SEBI (Securities and Exchange Board of India) has passed an Order on 13 April 2015 providing the exit to Pune Stock Exchange Limited (PSE). PSE is the thirteenth Stock Exchange to exit under this SEBI policy, according to a release from SEBI. 
 
It may be recalled that SEBI vide Circular dated 30 May 2012 had issued the Guidelines for the exit of stock exchanges. This contained details of the conditions for exit of de-recognised/non-operational stock exchanges including treatment of assets of de-recognised/non-operational exchanges and a facility of Dissemination Board for companies listed exclusively on such exchanges, while taking care of the interest of Investors.
 
The recognition of PSE was last renewed by SEBI for a period of one year commencing on 2 September 2013 and ending on 1 September 2014.  The renewal was, however, subject to the condition  that the  Exchange  can  commence  trading  only  after  complying  with  all  the regulatory  requirements imposed by SEBI and shall comply with such other conditions prescribed by SEBI.
 
PSE  vide  its  letters  dated  21 January 2014  and  23 January 2014  submitted  that  the Governing Board in its meeting held on 13 December 2013 has endorsed the decision of the shareholders of PSE in their Annual General Meeting dated 28 September 2013 to make application for voluntary surrender of recognition and exit of PSE as a stock exchange as per SEBI circular dated 30 May 2012. 
 
SEBI in consultation with PSE on 13 March 2014 appointed M/s.
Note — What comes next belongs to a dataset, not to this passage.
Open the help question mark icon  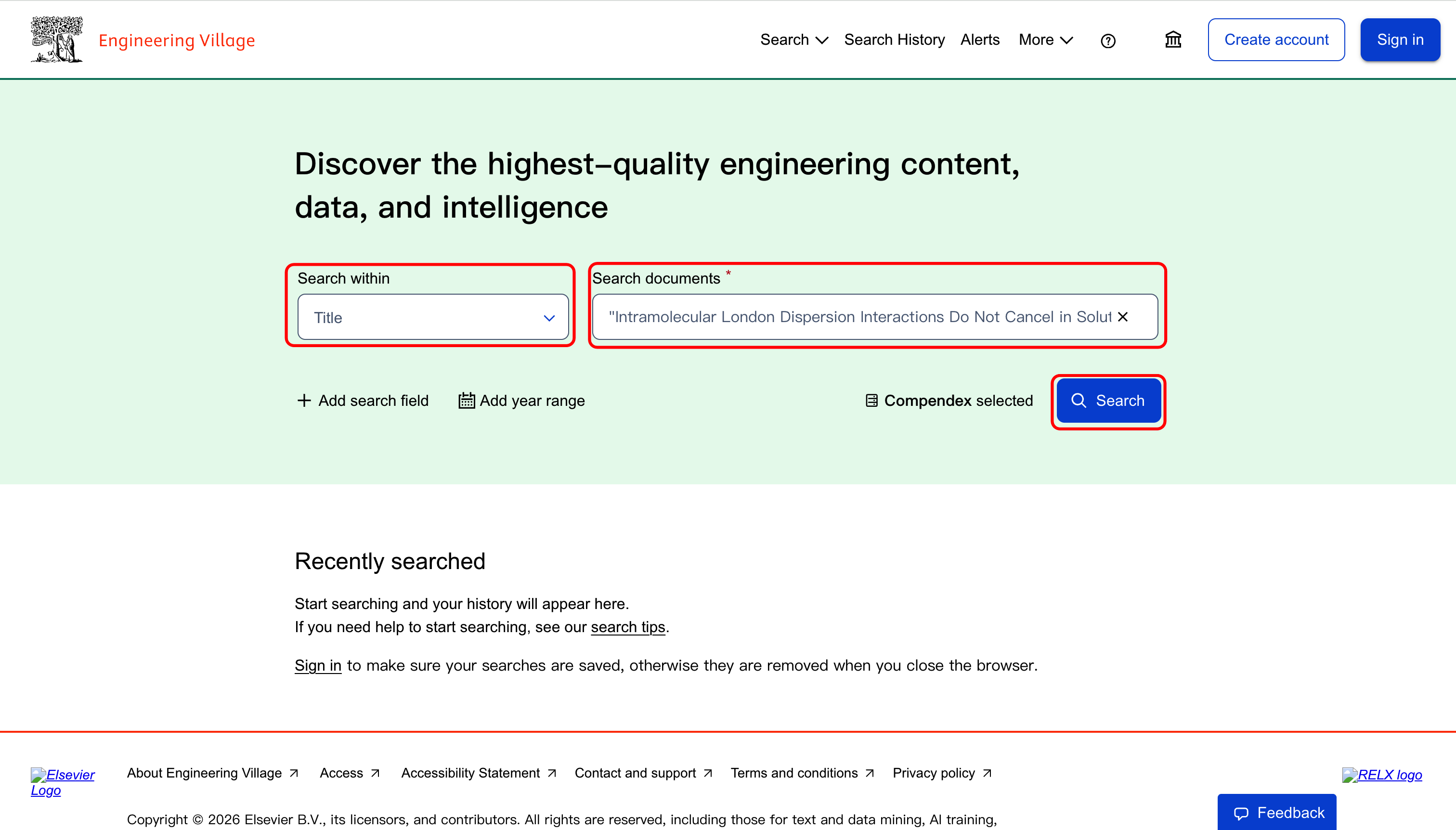[x=1108, y=41]
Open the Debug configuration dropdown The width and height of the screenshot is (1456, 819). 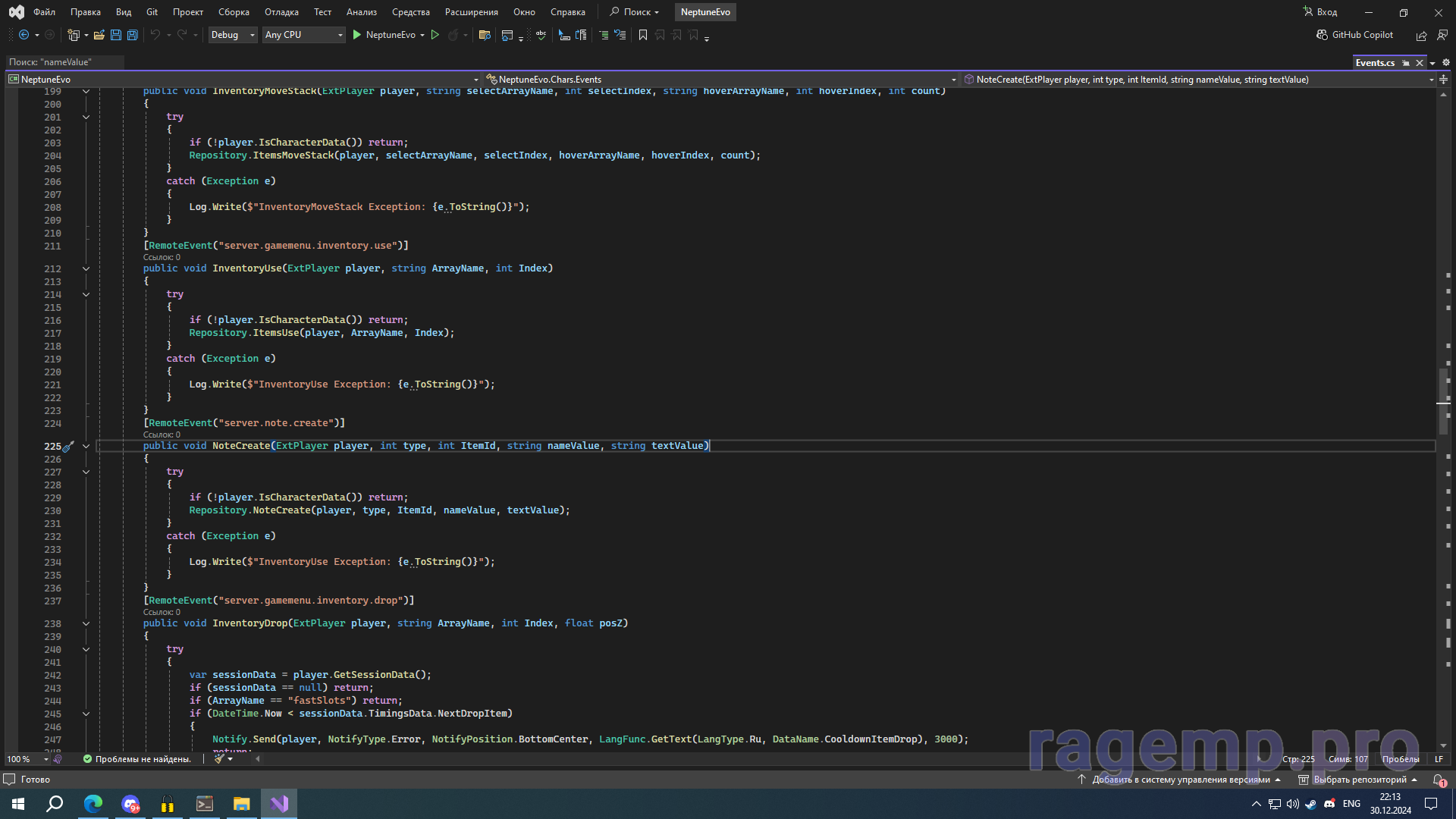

D V Sathe & Co.as the Valuation Agency for verification and valuation of assets and liabilities of PSE.  The Valuation Agency submitted its final report to SEBI on 23 May 2014.
 
From the valuation  report  and  undertakings  of  PSE,  SEBI  observed  that  all  the  known liabilities have been brought out and that there is no other future liability that is known as on date.  SEBI  noted  that   PSE   has  substantially  complied  with  the  conditions  contained  in Exit Circular, 2012 subject to its undertakings. The SEBI Order hence stated, “I, therefore, am of the view that it is a fit case to allow exit to PSE in terms of clause 8 of the Exit Circular, 2012.”
 
SEBI  had  conducted  an investigation  into  the  allegations  levelled  by  Pune  Stock  Exchange Brokers  Forum  in  respect  of  matter  pertaining  to  certain  shareholders  of  PSE.  The documents pertaining to Expression of Interest (EOI) and supporting documents related to demutualisation of PSE were directed to be sealed and kept under custody of the exchange by the inspection authority during the inspection conducted in December 2011. Regulatory action  for
the  alleged  violations/ non-compliances  by  the  concerned  entities  has  been initiated.
 
However, the exit process of the stock exchange is delinked from such regulatory actions. In view of the same, PSE submitted an undertaking dated 16 March 2015, that "the exchange  shall  keep  these  documents  in  proper  form  in  all  conditions  except  condition  beyond  control  & condition arising due to natural calamities and the same shall be made available to SEBI for any future reference or regulatory proceedings, if any".
 
Hence, the SEBI Order stated, “…allow the exit of Pune Stock Exchange Limited as a stock exchange and direct it to:-
(a)  comply with its tax obligations under Income Tax Act, 1961; 
(b)  comply with the undertakings given by it to SEBI; 
(c)  comply with other consequential conditions of Exit Circular, 2012; and 
(d)  to change its name and not to use the expression “Stock Exchange” or any variant of  this expression in its name and to avoid any representation of present or past affiliation  with the stock exchange, in all media.
 
The SEBI The order shall come into force with immediate effect.
 
In conclusion,  the SEBI Order added, “A copy of this order shall also be forwarded to the Income Tax Authorities, the Ministry of Corporate Affairs and the State Government  of  Maharashtra intimating  the  exit of  Pune  Stock  Exchange  Limited  and for appropriate action at their end as per applicable laws.”